絵を描き始める
出典: フリー百科事典『ウィキペディア(Wikipedia)』 (2022/04/27 07:59 UTC 版)
数え18歳、西大寺で沙弥(見習い僧侶)として修行を始めた文観は、絵画の練習も行うようになった。 真言律宗は絵筆に巧みな僧侶が多く、そもそも宗祖である興正菩薩叡尊自身が、画僧としての才能もあったと言われる。着色画こそ現存していないものの、『図像抄』(嘉禄2年(1226年)、奈良県宝山寺蔵)では、叡尊の筆による図像が載っており、宗祖自身が20代のころから既に絵師としても活躍していたのである。また、文観の先輩に当たる律僧の一人は、「日課文殊」という、日課の修行として文殊画像を描く修練を行っていた。文観もまた、こうした土壌に育てられて、絵を習い始めたと考えられ、やはり日課文殊の作品を残している。 仏教美術研究者の内田啓一は、文観はこのころ、その画技を見込まれて、唐を代表する高僧で法相宗の祖である慈恩大師の画像を描く絵師に抜擢されたのではないか、と推測している。
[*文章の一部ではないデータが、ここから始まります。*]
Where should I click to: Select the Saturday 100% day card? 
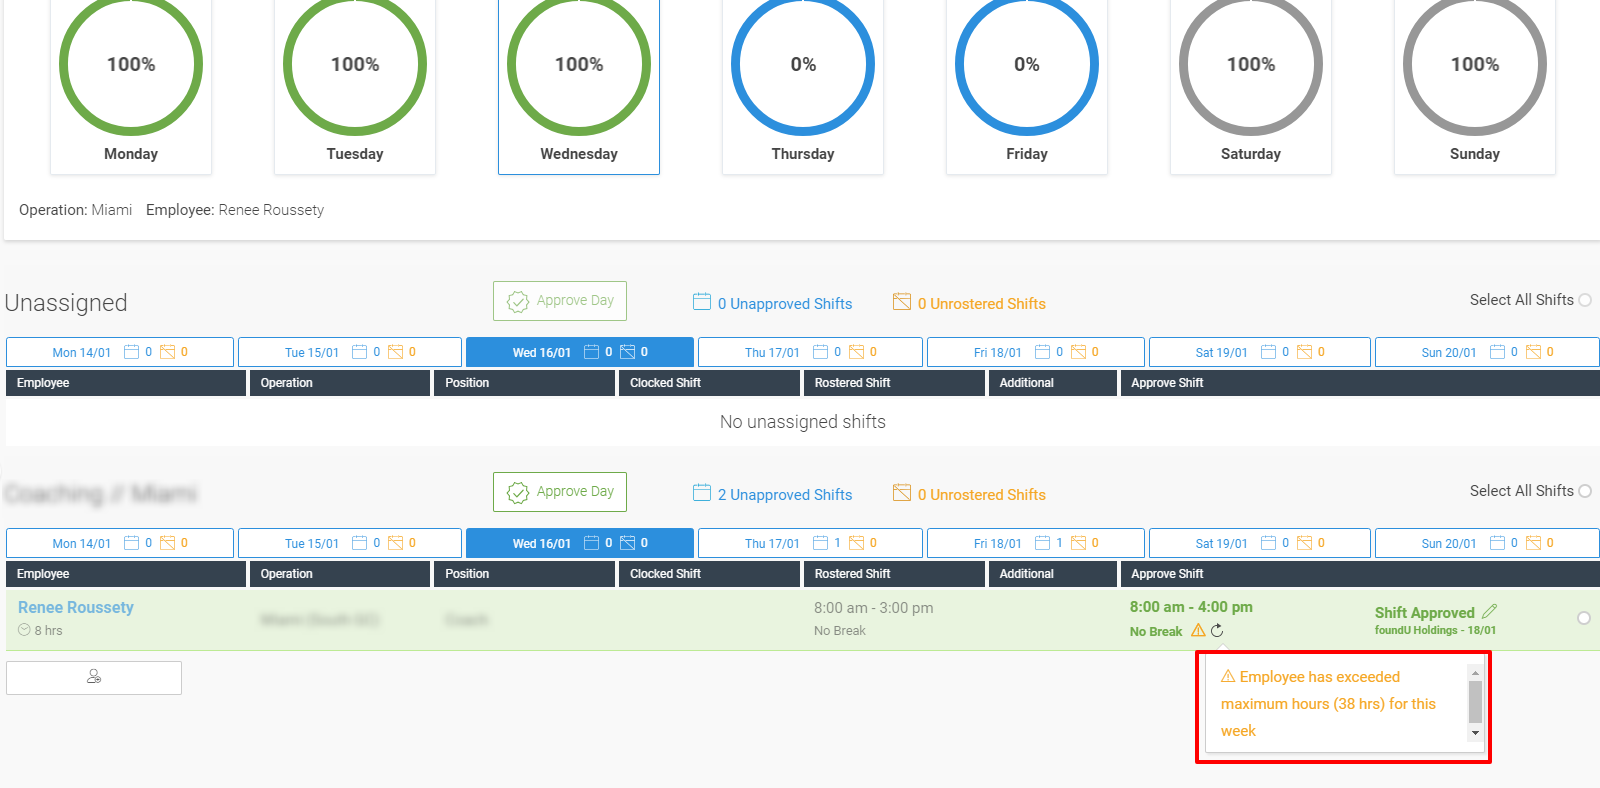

論拠の第一として、『感身学正記』によれば、建長3年(1251年)の時点で、玄奘三蔵と慈恩大師のどちらの画像を制作するか叡尊の周囲で議題が持ち上がり、このときは三蔵法師の方が選ばれたものの、慈恩大師の画像を作る機運が西大寺内で高まりつつあった。第二として、文観入滅のおよそ300年後、狩野派の絵師である狩野永納が、文観による慈恩大師の画像を観て感嘆したと書き残しており(『本朝画史』(延宝6年(1679年)))、永納がそれをどこで観たのかは不明であるが、文観による慈恩大師画像が17世紀まで残存していたことが知られる。したがって、これら二つの記述を合わせれば、文観がこのころ西大寺内で慈恩大師の画像を描いていたとしても、不思議ではないのではないか、としている。